Key Note Address of An Tánaiste
and Minister for Enterprise, Trade and Employment,
Mary Harney, T.D.
At the opening of a seminar of the German Marshall Fund of the United States in advance of EU-US Summit
Farmleigh, Sunday 13 June 2004
The German Marshall Fund of the United States is named after General George C. Marshall, the US Army's Chief of Staff in the Second World War and US Secretary of State from 1947 to 1949.
Announcing the creation of his famous plan for economic reconstruction and links across the Atlantic he said:
"Our policy is directed not against any country or doctrine, but against hunger, poverty, desperation, and chaos."
A reflection on this goal, and its achievement beyond all imagination, is a fitting starting point for this seminar in advance of the EU-US summit in Ireland later this month.
Irish Presidency
We are gathering at a key time in international relations.
For us, June 2004 brings to an end Ireland’s six month Presidency of the European Union.
It’s been a historic Presidency for Ireland, perhaps our last in the present form, so we worked hard to make it our best.
These six months have certainly been the best of times for the European Union with of course, the terrible exception of March 11th in Madrid.
We completed the historic reunification of Europe on Accession Day May 1st.
It passes from our lips easily now, but this was a truly momentous event in Europe’s history. For 70 years of fascism, communism and Cold War, this could only have been a wild and impossible dream of freedom, peace and prosperity for hundreds of millions people.
And yet it came to pass, culminating here in Dublin, in one of the smallest countries of Europe, one that was for many years peripheral to the great continental events, but one that is now an equal European partner and a global trading nation.
And neither Europe’s nor Ireland’s success could have happened without the intimate involvement of the United States.
D-Day commemorations
This last week in June 2004 has reminded us once again of the depth and the strength of the US-European relationship.
Last Sunday, the people of Europe and United States commemorated D-Day, the beginning of the liberation of Europe 60 years ago.
This year’s commemorations have touched us all in a special way, because they may be the last where we shall see the brave young men of 1944 walk the beaches and breathe the fragrant air of free France and a peaceful Europe.
This year was special because of the presence of Chancellor Schröder of Germany, in a deep and enduring symbol of the real reconciliation and unity now between European nations.
It was special in Ireland because we have come to acknowledge much better now - and before it’s too late - the contribution of over 75,000 Irish men who fought in this epic final phase of Europe’s liberation.
We unstintingly acknowledge our European debt the enormous sacrifice of the Russian people too: 59 people lost for every American.
The D-Day commemorations were more poignant too on account of the death this week of President Ronald Reagan, one of ours, a US President whose legacy is enduring and who achieved greatness.
We have been reminded of his visit to Ireland 20 years ago, just before he went to the 40 year D-Day commemorations in Normandy.
We heard again his brilliant and touching Normandy speech: where he spoke of the men of Normandy moved by faith that what they were doing was right, how they fought for all humanity; and how there was a profound moral difference between the use of force for liberation and the use of force for conquest.
We can now see what few could imagine back in 1984: that we were still only on the journey of liberation for Europe begun by the US and Europe together on June 6th1944.
We can still wonder at what has been achieved in twenty years – the Cold War was ended, the Berlin Wall was torn down and Europe has been united.
D-Day was 60 years ago.
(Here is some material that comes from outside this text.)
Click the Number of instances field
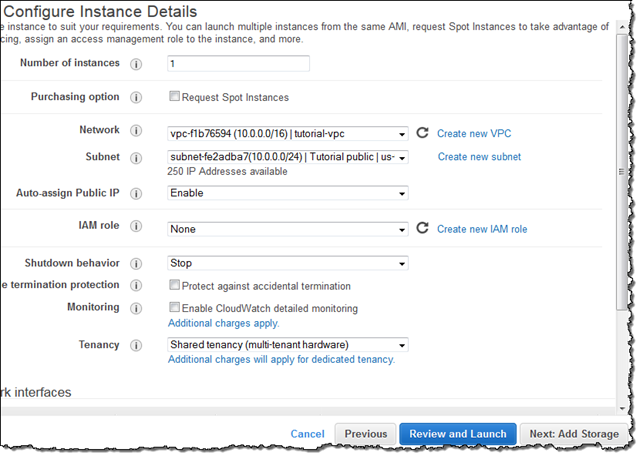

And V-E day is 60 years ago next May.
The generation that gave us D-Day and the first V-E day made possible this generation’s new Victory in Europe day, Accession Day, May 1st,2004: the V-E day of the 21stcentury.
This was a victory without any vanquished. A victory for freedom, peace and prosperity. A victory that is secure, that we shall value, and that we shall not forget in the coming years.
We no longer speak of East and West in Europe or in any one country of Europe.
We no longer speak of division, of walls or of theatres of war, but of security, economic co-operation and a wider European neighborhood.
So this is the new Europe - old Europe made whole, without divisions, tension and conflict.
New era in transatlantic relations
We are at the beginning of a new era in Europe, in transatlantic relations, in global politics.
We have not been here before in our peacetime transatlantic relationship. In no other era have the roots of stability and co-operation run so deep or so wide.
Policies and paradigms of the past should now be confined to the past.
We should build on positive achievements from the 20th century, for example, the UN and other multilateral institutions, economic openness, free trade and aid, international law and courts, effective peace keeping and humanitarian intervention.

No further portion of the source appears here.